Blowback is a bitch.

Even aside from the great advantage we (and the entire region) can enjoy from the fall of the Assad regime, which has become conduit for Iran's destructive foreign policy, we can also enjoy the sheer justice of Syria coming under sectarian pressure. Syria spent years stoking sectarian differences inside Iraq hoping to spark a full-blown civil war that would leave Iraq in chaos and vulnerable to jihadis and Sadrists who would pick up the pieces. Syria and their Iranian overlords failed in that project. Lots of Iraqis died in the process, of course. And the remnants of their campaign lingers on even as it has no hope of succeeding right now (but until they are wiped out, they could be the core to build a new insurgency--just ask the Taliban what they think about letting the Northern Alliance survive their civil war).

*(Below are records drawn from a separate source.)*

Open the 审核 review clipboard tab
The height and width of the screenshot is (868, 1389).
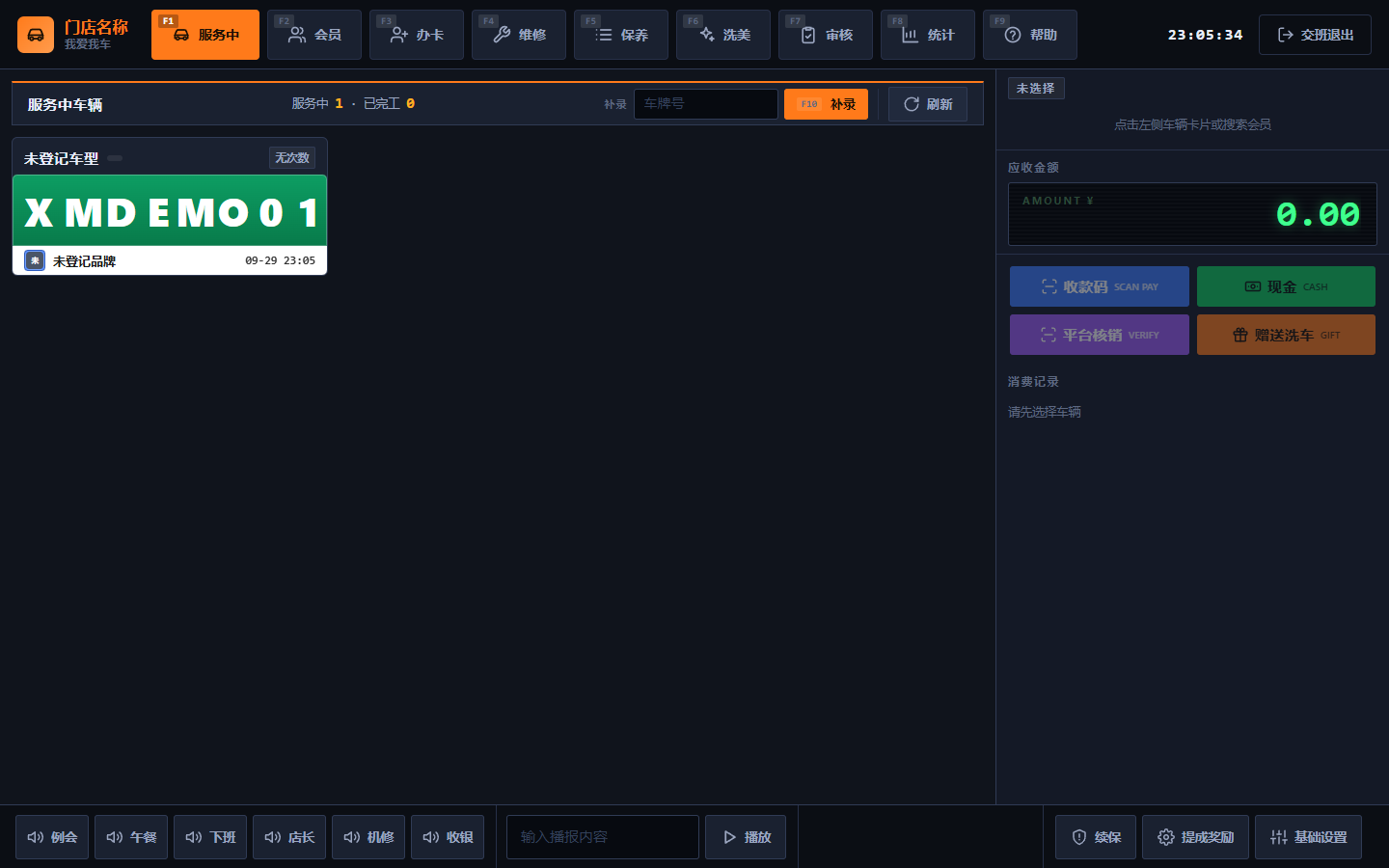pos(826,35)
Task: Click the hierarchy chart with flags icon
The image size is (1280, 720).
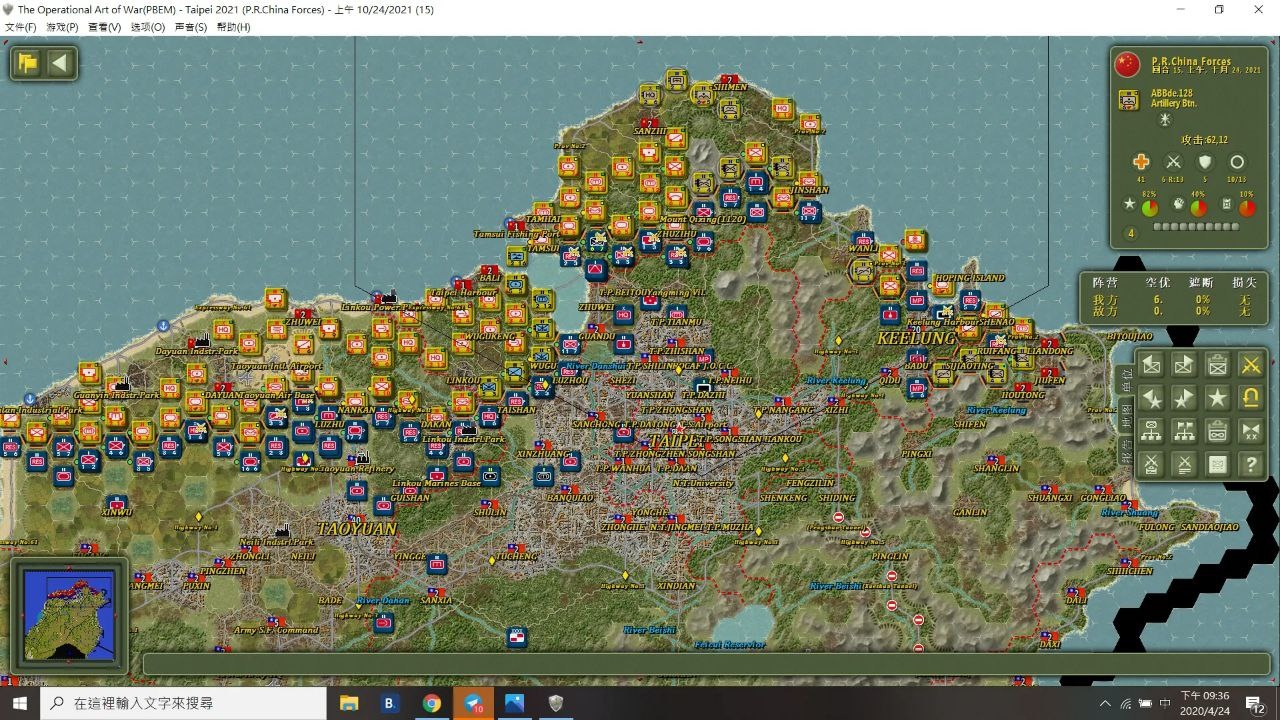Action: click(1185, 431)
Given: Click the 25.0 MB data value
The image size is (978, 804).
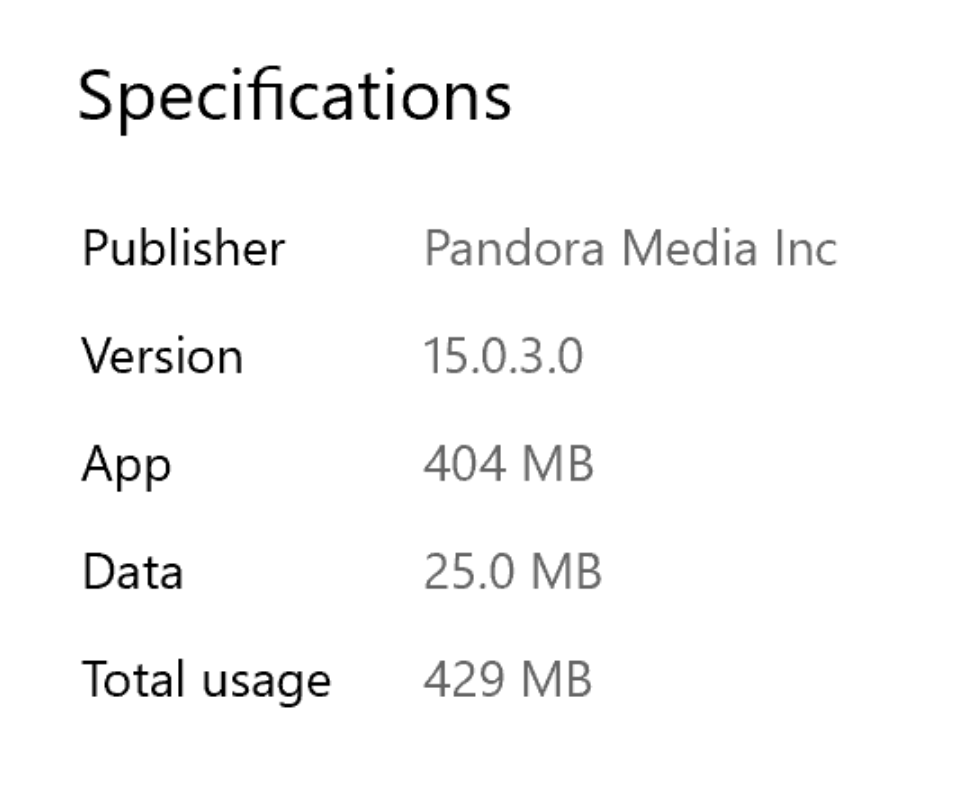Looking at the screenshot, I should click(512, 572).
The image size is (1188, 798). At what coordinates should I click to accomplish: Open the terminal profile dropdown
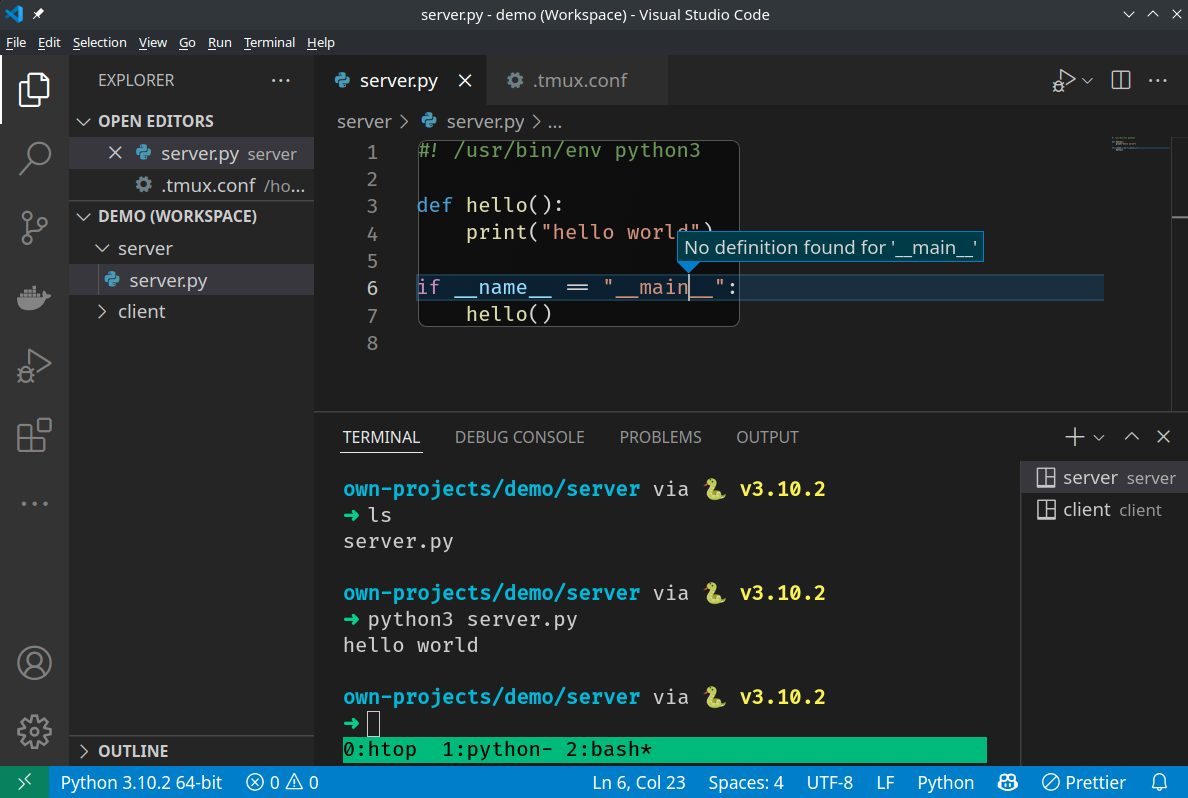pyautogui.click(x=1097, y=436)
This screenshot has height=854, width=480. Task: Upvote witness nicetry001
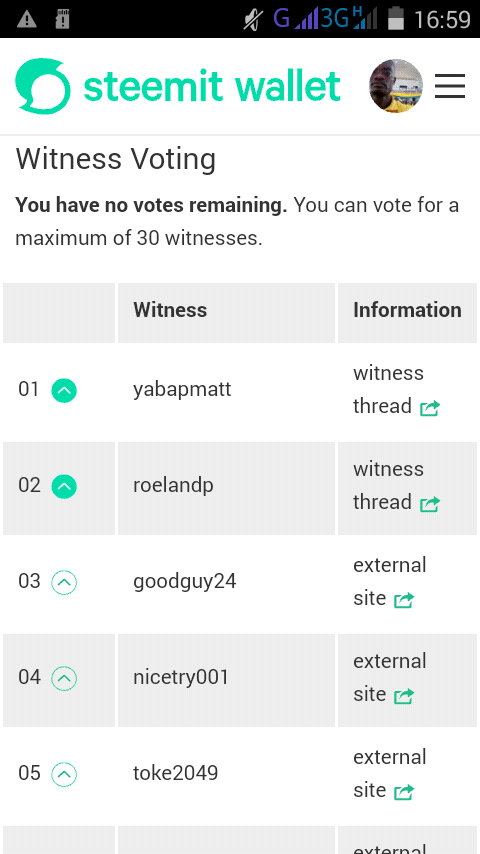click(x=64, y=678)
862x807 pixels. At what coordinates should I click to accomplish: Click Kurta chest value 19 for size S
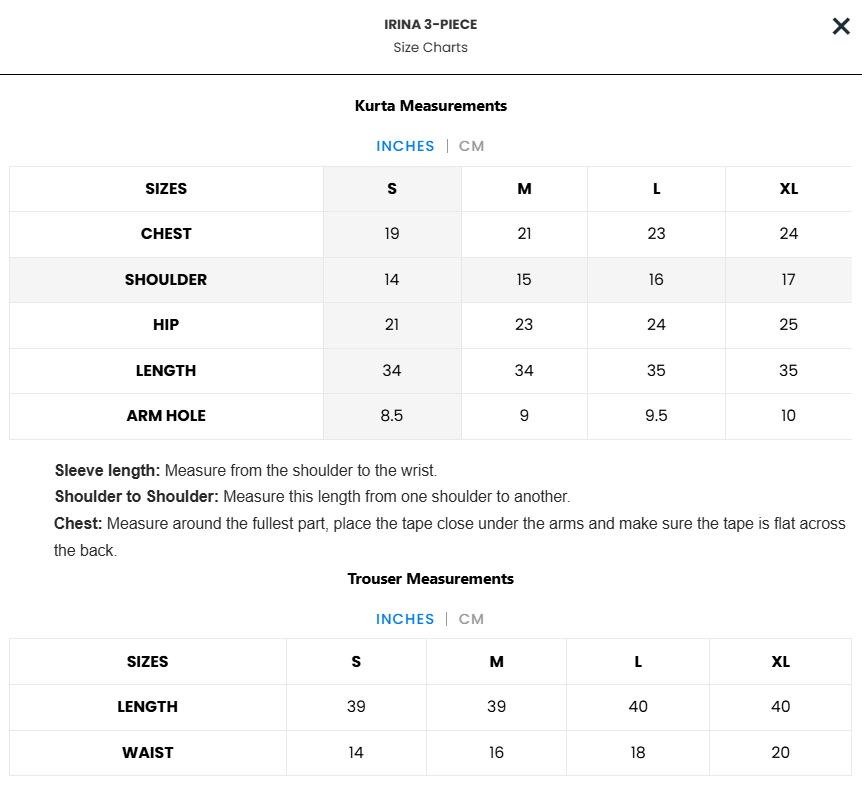coord(392,234)
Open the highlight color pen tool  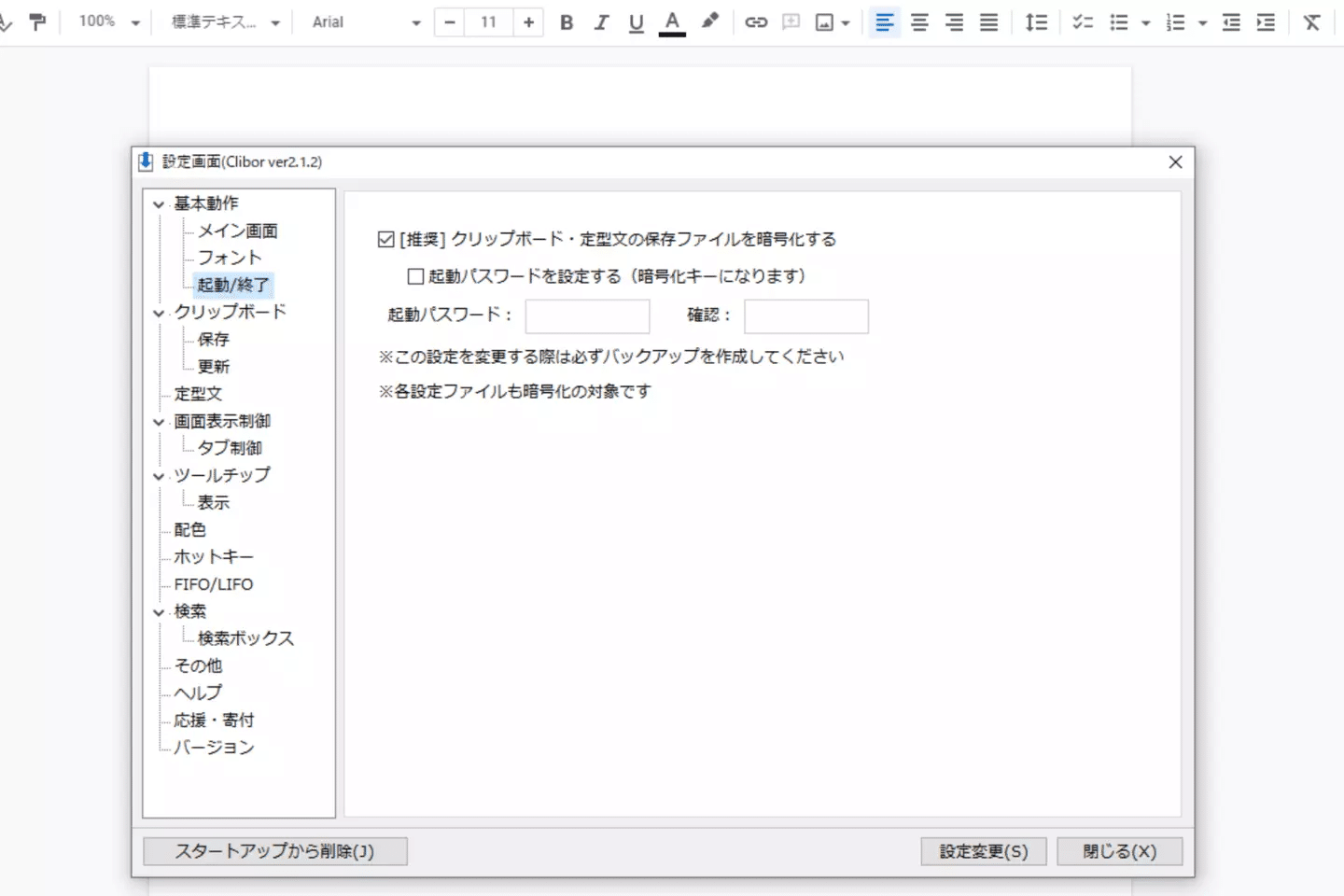(x=710, y=21)
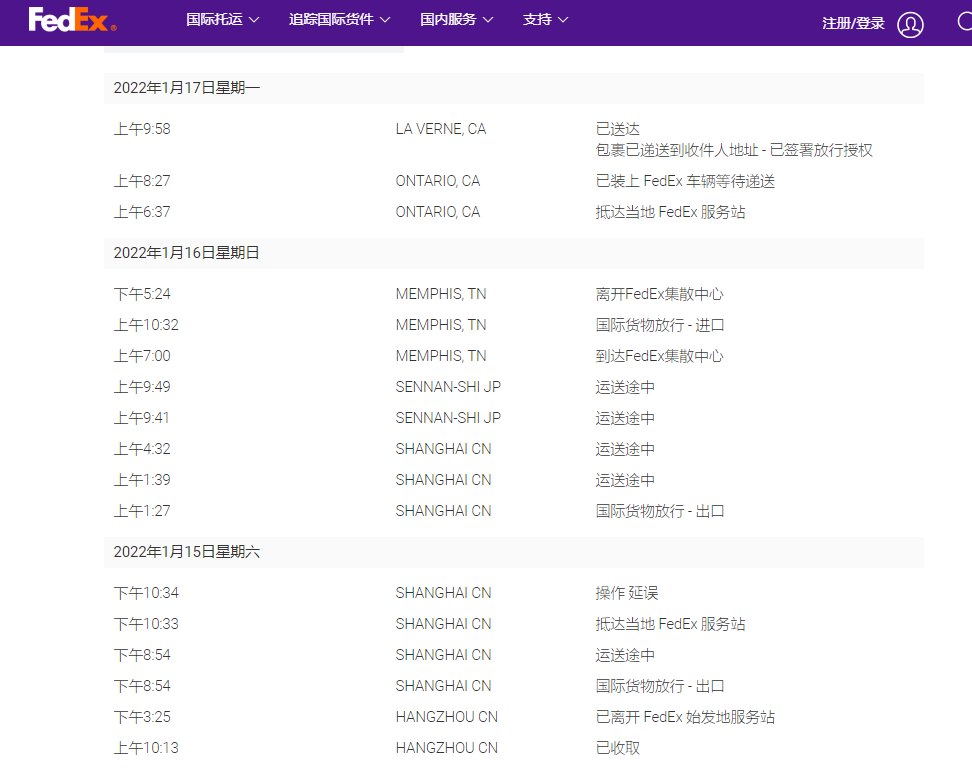972x770 pixels.
Task: Click the 国际货物放行 - 进口 status
Action: [x=660, y=325]
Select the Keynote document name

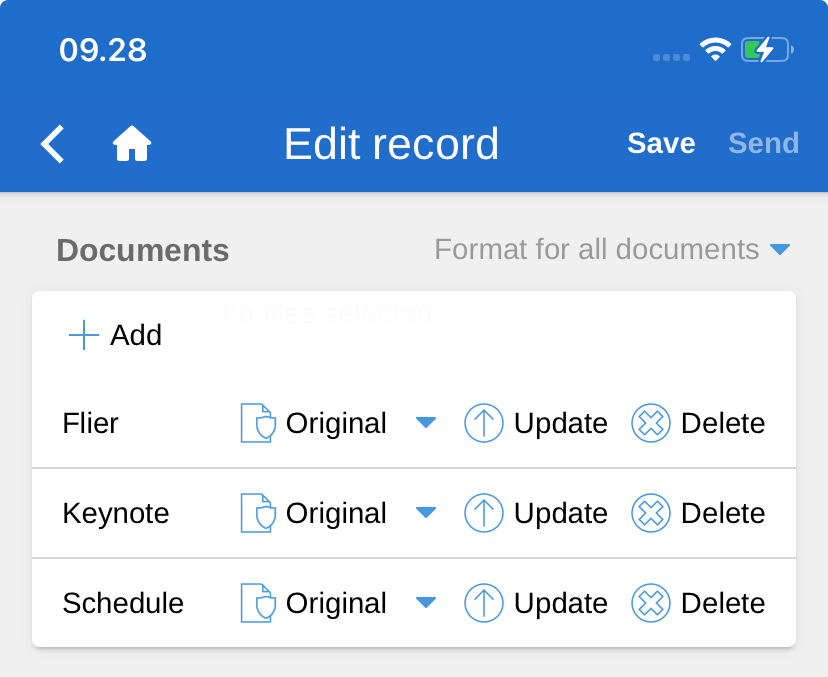click(x=116, y=513)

And now, Syria faces the demon it unleashed in Iraq:

The danger of sectarian strife is real, analysts say. It might even appeal to the authorities -- and some of their opponents -- as a way to break the deadlock. But it carries high risks for the Assad dynasty, as well as the opposition.

"This is a dangerous strategy for a regime trying to survive," said Eugene Rogan, director of the Middle East Center at Oxford University. "You watch your army disintegrate if sectarianism becomes an issue." ...

"The security solution hasn't worked. The regime has decided to go for civil strife because it senses that it is losing. The protests are spilling over and spreading to the capital," said a Damascus-based Arab journalist who declined to be named.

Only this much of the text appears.